↓↓↓

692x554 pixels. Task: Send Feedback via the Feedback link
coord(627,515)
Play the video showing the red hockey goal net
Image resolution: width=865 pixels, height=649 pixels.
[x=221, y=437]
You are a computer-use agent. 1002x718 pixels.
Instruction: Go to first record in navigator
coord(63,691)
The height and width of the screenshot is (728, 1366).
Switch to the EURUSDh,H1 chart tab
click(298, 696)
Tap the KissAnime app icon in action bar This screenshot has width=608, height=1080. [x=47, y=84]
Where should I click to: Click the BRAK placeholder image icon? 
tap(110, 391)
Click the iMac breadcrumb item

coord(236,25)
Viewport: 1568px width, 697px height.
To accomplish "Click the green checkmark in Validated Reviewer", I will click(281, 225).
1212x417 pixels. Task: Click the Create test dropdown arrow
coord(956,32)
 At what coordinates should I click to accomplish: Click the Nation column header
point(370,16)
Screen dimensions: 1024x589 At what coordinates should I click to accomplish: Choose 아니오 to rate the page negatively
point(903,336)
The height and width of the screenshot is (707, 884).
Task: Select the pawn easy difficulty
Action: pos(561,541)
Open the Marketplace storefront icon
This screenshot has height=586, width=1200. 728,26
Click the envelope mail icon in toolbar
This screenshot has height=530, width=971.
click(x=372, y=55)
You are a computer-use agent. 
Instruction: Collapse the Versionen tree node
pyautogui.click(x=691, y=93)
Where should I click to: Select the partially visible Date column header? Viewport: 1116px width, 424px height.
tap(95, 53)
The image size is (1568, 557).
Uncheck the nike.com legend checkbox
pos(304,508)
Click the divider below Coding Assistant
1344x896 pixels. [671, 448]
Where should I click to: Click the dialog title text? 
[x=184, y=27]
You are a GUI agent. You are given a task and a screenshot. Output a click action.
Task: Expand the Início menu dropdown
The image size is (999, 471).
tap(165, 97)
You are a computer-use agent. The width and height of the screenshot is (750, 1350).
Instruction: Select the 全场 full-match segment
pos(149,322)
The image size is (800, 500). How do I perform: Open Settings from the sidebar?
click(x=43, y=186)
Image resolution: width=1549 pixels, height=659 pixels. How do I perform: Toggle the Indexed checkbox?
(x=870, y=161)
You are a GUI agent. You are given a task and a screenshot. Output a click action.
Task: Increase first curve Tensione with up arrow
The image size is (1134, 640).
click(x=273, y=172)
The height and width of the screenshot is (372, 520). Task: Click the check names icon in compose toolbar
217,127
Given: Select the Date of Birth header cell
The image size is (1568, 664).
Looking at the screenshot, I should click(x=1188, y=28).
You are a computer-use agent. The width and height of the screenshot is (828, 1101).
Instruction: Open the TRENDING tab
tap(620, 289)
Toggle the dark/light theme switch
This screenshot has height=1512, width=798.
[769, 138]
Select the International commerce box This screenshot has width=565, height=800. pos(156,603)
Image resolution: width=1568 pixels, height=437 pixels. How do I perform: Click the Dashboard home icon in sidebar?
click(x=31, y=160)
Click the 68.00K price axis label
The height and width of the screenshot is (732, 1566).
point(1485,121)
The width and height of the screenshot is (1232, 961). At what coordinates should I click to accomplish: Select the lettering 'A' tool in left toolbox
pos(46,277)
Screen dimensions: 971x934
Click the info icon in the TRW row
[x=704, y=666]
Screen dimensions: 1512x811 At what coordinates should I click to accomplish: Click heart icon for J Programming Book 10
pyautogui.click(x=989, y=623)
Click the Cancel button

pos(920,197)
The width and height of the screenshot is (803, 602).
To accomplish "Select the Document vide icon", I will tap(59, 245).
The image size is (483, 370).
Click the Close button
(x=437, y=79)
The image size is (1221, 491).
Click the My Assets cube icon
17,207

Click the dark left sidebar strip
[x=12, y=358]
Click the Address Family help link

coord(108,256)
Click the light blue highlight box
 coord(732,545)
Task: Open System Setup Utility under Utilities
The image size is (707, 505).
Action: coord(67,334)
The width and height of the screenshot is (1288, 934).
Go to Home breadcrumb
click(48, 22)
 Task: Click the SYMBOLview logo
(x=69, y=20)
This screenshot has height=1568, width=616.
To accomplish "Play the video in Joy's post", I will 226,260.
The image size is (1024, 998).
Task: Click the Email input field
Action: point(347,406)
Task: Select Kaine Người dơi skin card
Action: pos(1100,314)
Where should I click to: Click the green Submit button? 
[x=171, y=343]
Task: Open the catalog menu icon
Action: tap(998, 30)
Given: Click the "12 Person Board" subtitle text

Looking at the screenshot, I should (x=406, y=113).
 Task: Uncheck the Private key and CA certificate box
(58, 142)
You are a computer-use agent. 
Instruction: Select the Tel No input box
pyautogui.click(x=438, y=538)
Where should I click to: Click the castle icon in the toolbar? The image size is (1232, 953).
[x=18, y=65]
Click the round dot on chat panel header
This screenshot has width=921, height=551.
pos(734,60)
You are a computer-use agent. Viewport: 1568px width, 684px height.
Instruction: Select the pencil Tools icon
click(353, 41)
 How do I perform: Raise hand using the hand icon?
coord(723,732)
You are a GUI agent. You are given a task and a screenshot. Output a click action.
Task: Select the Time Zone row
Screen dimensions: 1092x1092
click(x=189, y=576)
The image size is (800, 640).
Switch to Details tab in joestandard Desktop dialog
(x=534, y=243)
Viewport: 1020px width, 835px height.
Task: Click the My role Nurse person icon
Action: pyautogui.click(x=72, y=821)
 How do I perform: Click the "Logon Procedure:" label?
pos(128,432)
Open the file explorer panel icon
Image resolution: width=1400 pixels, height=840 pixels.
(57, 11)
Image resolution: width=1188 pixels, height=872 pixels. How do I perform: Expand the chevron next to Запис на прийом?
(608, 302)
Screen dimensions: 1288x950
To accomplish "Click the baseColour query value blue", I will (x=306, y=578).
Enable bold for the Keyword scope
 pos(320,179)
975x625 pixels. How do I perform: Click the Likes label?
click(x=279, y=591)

↑↑↑

Aim of the task: Take the records above and copy them out exactly.

Solution:
692x554 pixels. Task: Send Feedback via the Feedback link
coord(627,515)
Play the video showing the red hockey goal net
Image resolution: width=865 pixels, height=649 pixels.
[x=221, y=437]
You are a computer-use agent. 1002x718 pixels.
Instruction: Go to first record in navigator
coord(63,691)
The height and width of the screenshot is (728, 1366).
Switch to the EURUSDh,H1 chart tab
click(298, 696)
Tap the KissAnime app icon in action bar This screenshot has width=608, height=1080. [x=47, y=84]
Where should I click to: Click the BRAK placeholder image icon? 
tap(110, 391)
Click the iMac breadcrumb item

coord(236,25)
Viewport: 1568px width, 697px height.
To accomplish "Click the green checkmark in Validated Reviewer", I will click(281, 225).
1212x417 pixels. Task: Click the Create test dropdown arrow
coord(956,32)
 At what coordinates should I click to accomplish: Click the Nation column header
point(370,16)
Screen dimensions: 1024x589 At what coordinates should I click to accomplish: Choose 아니오 to rate the page negatively
point(903,336)
The height and width of the screenshot is (707, 884).
Task: Select the pawn easy difficulty
Action: pos(561,541)
Open the Marketplace storefront icon
This screenshot has height=586, width=1200. 728,26
Click the envelope mail icon in toolbar
This screenshot has height=530, width=971.
click(x=372, y=55)
You are a computer-use agent. 
Instruction: Collapse the Versionen tree node
pyautogui.click(x=691, y=93)
Where should I click to: Select the partially visible Date column header? Viewport: 1116px width, 424px height.
tap(95, 53)
The image size is (1568, 557).
Uncheck the nike.com legend checkbox
pos(304,508)
Click the divider below Coding Assistant
1344x896 pixels. [671, 448]
Where should I click to: Click the dialog title text? 
[x=184, y=27]
You are a GUI agent. You are given a task and a screenshot. Output a click action.
Task: Expand the Início menu dropdown
The image size is (999, 471).
tap(165, 97)
You are a computer-use agent. The width and height of the screenshot is (750, 1350).
Instruction: Select the 全场 full-match segment
pos(149,322)
The image size is (800, 500). How do I perform: Open Settings from the sidebar?
click(x=43, y=186)
Image resolution: width=1549 pixels, height=659 pixels. How do I perform: Toggle the Indexed checkbox?
(x=870, y=161)
You are a GUI agent. You are given a task and a screenshot. Output a click action.
Task: Increase first curve Tensione with up arrow
The image size is (1134, 640).
click(x=273, y=172)
The height and width of the screenshot is (372, 520). Task: Click the check names icon in compose toolbar
217,127
Given: Select the Date of Birth header cell
The image size is (1568, 664).
Looking at the screenshot, I should click(x=1188, y=28).
You are a computer-use agent. The width and height of the screenshot is (828, 1101).
Instruction: Open the TRENDING tab
tap(620, 289)
Toggle the dark/light theme switch
This screenshot has height=1512, width=798.
[769, 138]
Select the International commerce box This screenshot has width=565, height=800. pos(156,603)
Image resolution: width=1568 pixels, height=437 pixels. How do I perform: Click the Dashboard home icon in sidebar?
click(x=31, y=160)
Click the 68.00K price axis label
The height and width of the screenshot is (732, 1566).
point(1485,121)
The width and height of the screenshot is (1232, 961). At what coordinates should I click to accomplish: Select the lettering 'A' tool in left toolbox
pos(46,277)
Screen dimensions: 971x934
Click the info icon in the TRW row
[x=704, y=666]
Screen dimensions: 1512x811 At what coordinates should I click to accomplish: Click heart icon for J Programming Book 10
pyautogui.click(x=989, y=623)
Click the Cancel button

pos(920,197)
The width and height of the screenshot is (803, 602).
To accomplish "Select the Document vide icon", I will tap(59, 245).
The image size is (483, 370).
Click the Close button
(x=437, y=79)
The image size is (1221, 491).
Click the My Assets cube icon
17,207

Click the dark left sidebar strip
[x=12, y=358]
Click the Address Family help link

coord(108,256)
Click the light blue highlight box
 coord(732,545)
Task: Open System Setup Utility under Utilities
The image size is (707, 505).
Action: coord(67,334)
The width and height of the screenshot is (1288, 934).
Go to Home breadcrumb
click(48, 22)
 Task: Click the SYMBOLview logo
(x=69, y=20)
This screenshot has height=1568, width=616.
To accomplish "Play the video in Joy's post", I will 226,260.
The image size is (1024, 998).
Task: Click the Email input field
Action: point(347,406)
Task: Select Kaine Người dơi skin card
Action: pos(1100,314)
Where should I click to: Click the green Submit button? 
[x=171, y=343]
Task: Open the catalog menu icon
Action: tap(998, 30)
Given: Click the "12 Person Board" subtitle text

Looking at the screenshot, I should (x=406, y=113).
 Task: Uncheck the Private key and CA certificate box
(58, 142)
You are a computer-use agent. 
Instruction: Select the Tel No input box
pyautogui.click(x=438, y=538)
Where should I click to: Click the castle icon in the toolbar? The image size is (1232, 953).
[x=18, y=65]
Click the round dot on chat panel header
This screenshot has width=921, height=551.
pos(734,60)
You are a computer-use agent. Viewport: 1568px width, 684px height.
Instruction: Select the pencil Tools icon
click(353, 41)
 How do I perform: Raise hand using the hand icon?
coord(723,732)
You are a GUI agent. You are given a task and a screenshot. Output a click action.
Task: Select the Time Zone row
Screen dimensions: 1092x1092
click(x=189, y=576)
The image size is (800, 640).
Switch to Details tab in joestandard Desktop dialog
(x=534, y=243)
Viewport: 1020px width, 835px height.
Task: Click the My role Nurse person icon
Action: pyautogui.click(x=72, y=821)
 How do I perform: Click the "Logon Procedure:" label?
pos(128,432)
Open the file explorer panel icon
Image resolution: width=1400 pixels, height=840 pixels.
(57, 11)
Image resolution: width=1188 pixels, height=872 pixels. How do I perform: Expand the chevron next to Запис на прийом?
(608, 302)
Screen dimensions: 1288x950
To accomplish "Click the baseColour query value blue", I will (x=306, y=578).
Enable bold for the Keyword scope
 pos(320,179)
975x625 pixels. How do I perform: Click the Likes label?
click(x=279, y=591)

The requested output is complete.